60年代から70年代に掻けて、多くのジャズマンがヨーロッパに渡ったと聞きます。彼もその一人だったのですね・・
欧州にはもともとユーロジャズの下地となるものがあったと思いますが、'60〜'70年代にジャズアーティストがヨーロッパに渡ったのを契機に今日の隆盛の骨格が形成された可能性は大きいと思います。そう思うとこの作品もジャズ史上非常に意義深い作品の一つといえるかも知りません。
デューク・ジョーダンのTBありがとうございます。
僕もこのアルバムは好きです、一曲目の”ノー・プロブレム”といい6曲目の”ハウ・ディープ・イズ・オーシャン”といいメロディアスで聴いていて落ち着くアルバムですよね。
CDで持ってるので十八番の”ジョードゥ”もボーナストラックで聴けるのもいいですねぇ。

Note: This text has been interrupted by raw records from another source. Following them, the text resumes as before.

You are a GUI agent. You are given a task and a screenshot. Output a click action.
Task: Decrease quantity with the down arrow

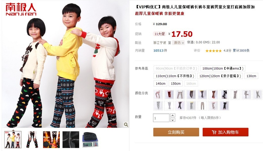pyautogui.click(x=173, y=120)
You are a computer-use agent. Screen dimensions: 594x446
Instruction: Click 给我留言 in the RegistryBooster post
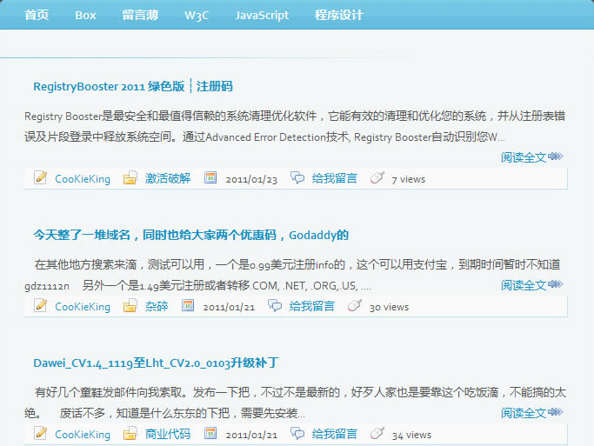(x=334, y=178)
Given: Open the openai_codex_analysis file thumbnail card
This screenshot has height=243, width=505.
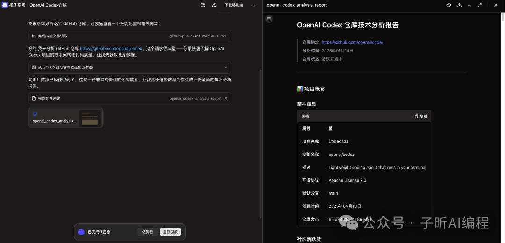Looking at the screenshot, I should [x=65, y=118].
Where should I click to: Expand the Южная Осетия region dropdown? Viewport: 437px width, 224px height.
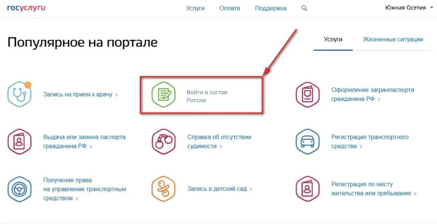pos(409,8)
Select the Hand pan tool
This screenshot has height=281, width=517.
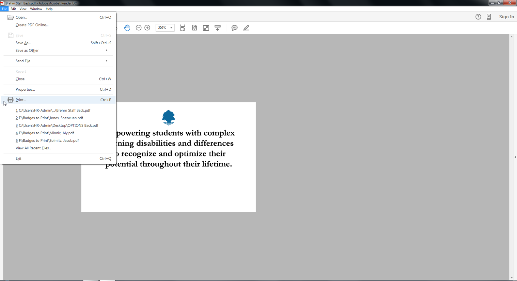pos(127,28)
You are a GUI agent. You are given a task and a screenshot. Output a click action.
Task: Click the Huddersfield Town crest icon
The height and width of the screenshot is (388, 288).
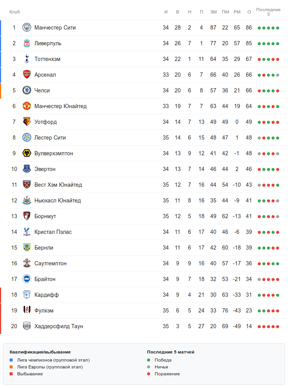click(26, 326)
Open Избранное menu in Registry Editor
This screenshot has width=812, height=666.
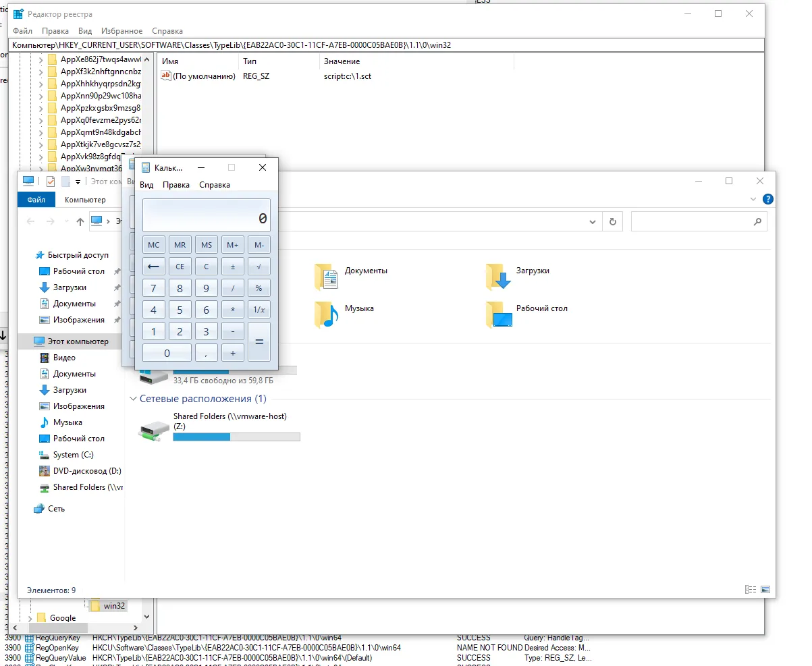tap(121, 31)
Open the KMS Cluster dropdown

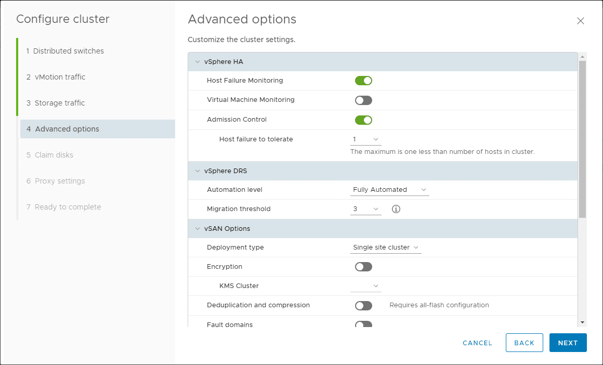[x=366, y=286]
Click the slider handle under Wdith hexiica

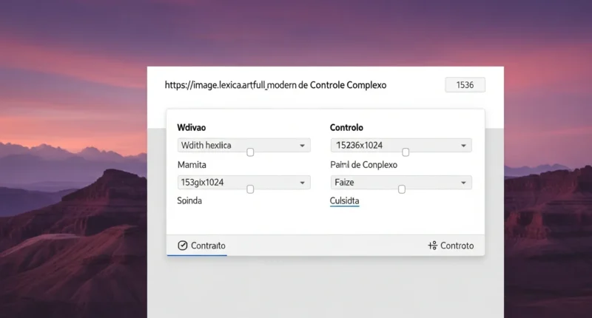pos(250,152)
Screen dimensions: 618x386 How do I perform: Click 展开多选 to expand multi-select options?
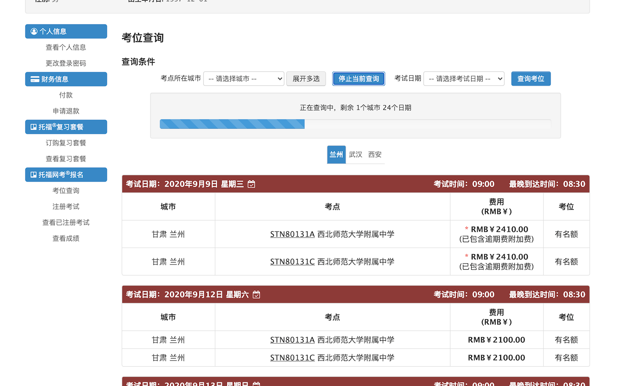(x=306, y=79)
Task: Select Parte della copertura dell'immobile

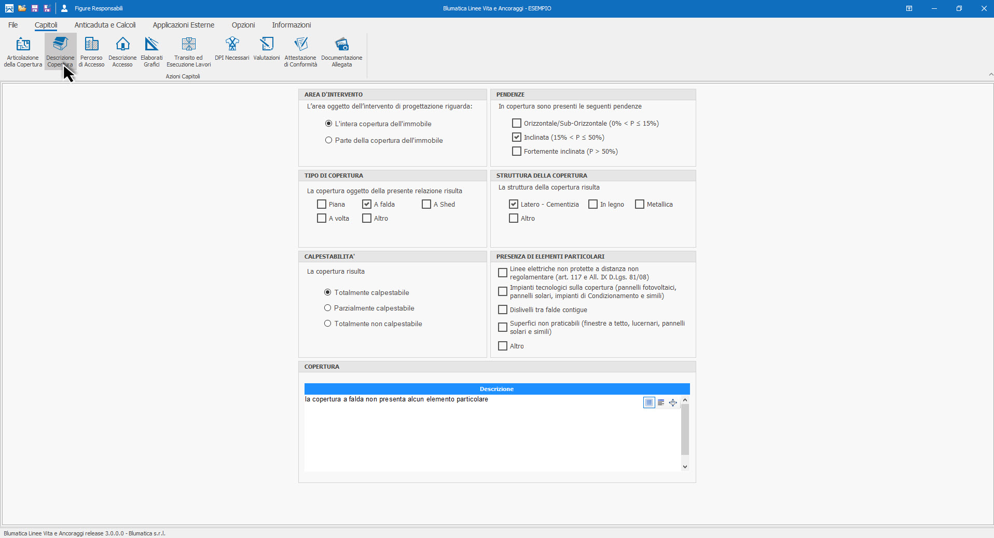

「バルネ」(RCA)でのジョーダンの”ジョードゥ”のプレイも好きですよ。
あと、話は飛ぶのですが何気に60年代のの渡辺貞夫やガボール・ザボのファンなのでそちらにも今度コメントさせていただきますね(TBありがとうございました)。
では、また書き込むこともあると思うので
よろしくお願いしますね。
今回記事作成に当たってインターネットで調べたのですが、デューク・ジョーダンを扱っている記事は思いのほか少ない印象がありました。音源があまり出回っていないことも原因なのかも知りませんが、秀作が多いので是非この機にレコード会社様にも頑張っていただいて再販を実現させていただきたいものですwまたどうぞおこしください。